> [What to do]:
Echo the material below verbatim, starting at its first line and ending with the line that contains "center [880, 624].", that line included.

[Collected data entries]
# # # #

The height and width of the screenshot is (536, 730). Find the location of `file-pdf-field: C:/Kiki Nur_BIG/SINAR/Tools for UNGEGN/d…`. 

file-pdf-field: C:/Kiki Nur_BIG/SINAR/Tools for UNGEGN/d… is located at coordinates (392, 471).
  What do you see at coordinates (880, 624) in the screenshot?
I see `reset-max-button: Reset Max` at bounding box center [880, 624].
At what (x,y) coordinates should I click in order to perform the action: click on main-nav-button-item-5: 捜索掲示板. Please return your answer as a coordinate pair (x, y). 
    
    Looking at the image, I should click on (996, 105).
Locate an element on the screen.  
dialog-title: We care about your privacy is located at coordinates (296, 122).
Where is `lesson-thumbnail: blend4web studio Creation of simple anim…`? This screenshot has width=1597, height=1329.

# # # #

> [Output for this task]:
The height and width of the screenshot is (536, 730). Find the location of `file-pdf-field: C:/Kiki Nur_BIG/SINAR/Tools for UNGEGN/d…`. 

file-pdf-field: C:/Kiki Nur_BIG/SINAR/Tools for UNGEGN/d… is located at coordinates (392, 471).
  What do you see at coordinates (880, 624) in the screenshot?
I see `reset-max-button: Reset Max` at bounding box center [880, 624].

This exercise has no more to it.